Funding for charity staff wellbeing should be included in grants, urges report

Grants being offered to charities should include money that can be set aside to safeguard the mental health of staff, trustees and volunteers. according to evaluation into one Trust’s wellbeing scheme.

Also being called for is grant makers to set up dedicated wellbeing grants for charities to further help their staff.

The move would help ensure charities can prioritise staff wellbeing and reduce burnout.

The call has come in a report by the Tudor Trust into an initiative it launched during the Covid-19 pandemic to offer more than 600 of its grantees an extra £2,000 to support staff, volunteer and trustee wellbeing.

“Grantees suggested that offering dedicated wellbeing grants or incorporating funding for staff wellbeing into grants would ensure organisations can prioritise wellbeing,” said its report.

According to the Trust’s learning and communications manager Annie Salter, its wellbeing grants “responded to an unspoken but recognised need, sending the message it is okay to prioritise wellbeing”.

The Trust’s evaluation details how wellbeing grants were spent by charities on schemes to boost morale, team building and to encourage recuperation.


Mindfulness, counselling, trauma informed approaches as well as conflict management were among wellbeing courses invest in.

This in term boosted efficiency as it strengthened the culture of the charity, said Salter.

She said the scheme’s flexibility helped charities to tailor support, which was especially beneficial to smaller teams, which could investigate individual support as well as group wide support.

“The most popular activity were those which brought staff and volunteers together,” said Salter.

The Tudor Trust also found that its initial wellbeing grant kickstarted further work to support workers’ mental health.

“This one-off grant saw organisations trialling activities and approaches.
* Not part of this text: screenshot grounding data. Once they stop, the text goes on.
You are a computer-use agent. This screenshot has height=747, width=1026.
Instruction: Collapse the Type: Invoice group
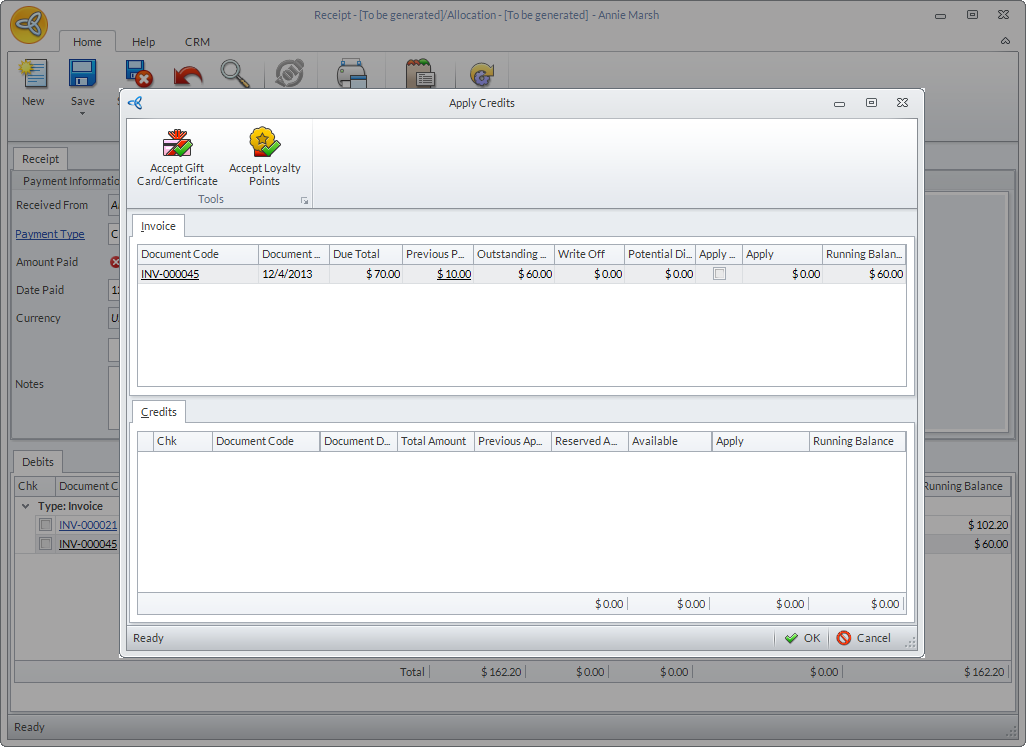(25, 506)
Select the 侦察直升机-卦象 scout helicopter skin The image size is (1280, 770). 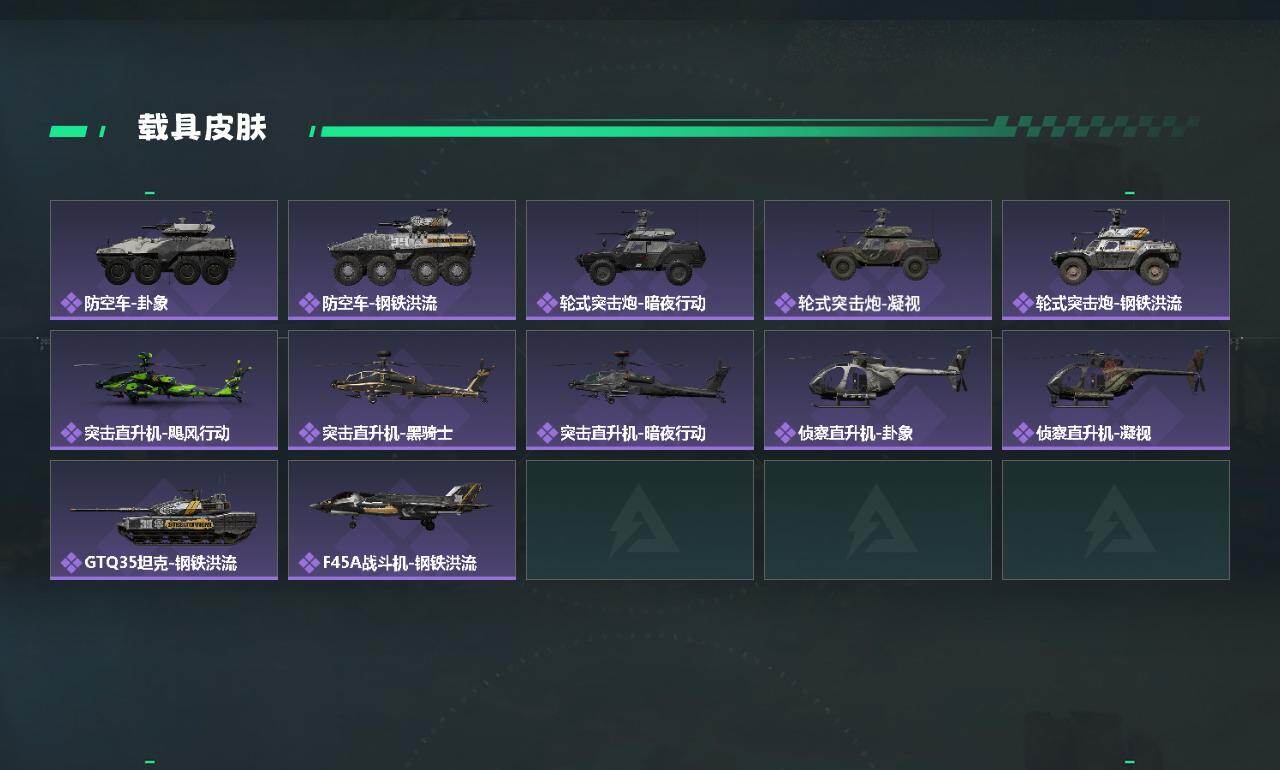878,390
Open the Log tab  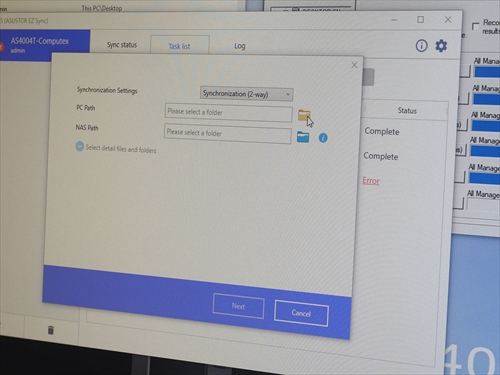[240, 46]
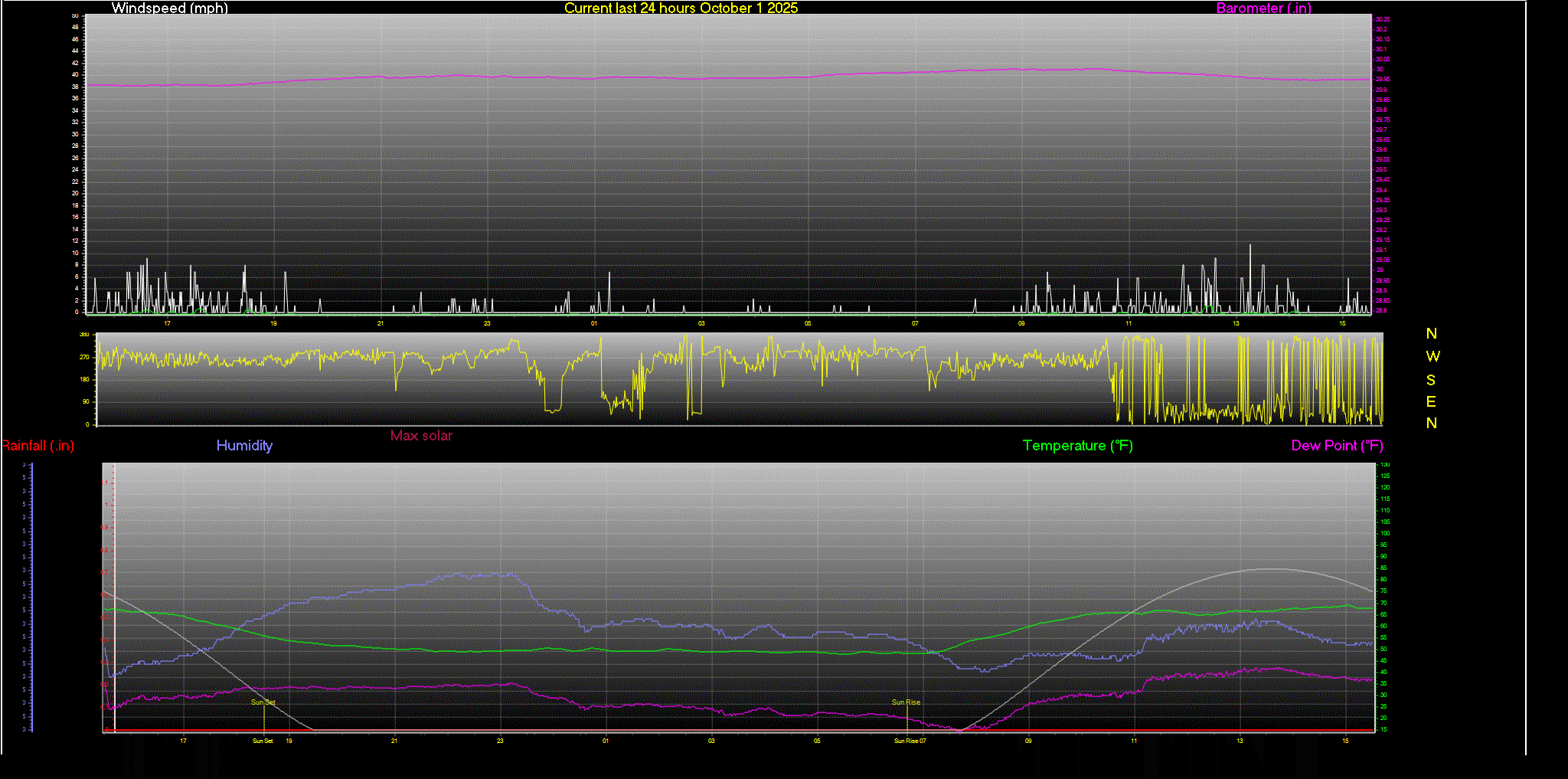This screenshot has height=779, width=1568.
Task: Click the red Rainfall (.in) label
Action: [x=38, y=446]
It also prompted organisations to think about and prioritise staff wellbeing in the future beyond the grant – influencing policies, practices and procedures and/or investing in wellbeing activities that have a lasting legacy,” she said.

Benefits for grant makers

A knock-on effect of offering the funding has been to improve the wellbeing of the grant giver’s team.

“Grant Managers sometimes felt overwhelmed by the level of stress and anxiety some of the individuals they were talking to were dealing with,” added Salter.

“Being able to give this grant and acknowledge the work groups were doing had a powerful impact on Tudor staff, giving the team a sense that we were doing something to help, however small, at a very difficult time.

"There were also real moments of joy and celebration as we shared some of the amazing things groups were doing with their grants.”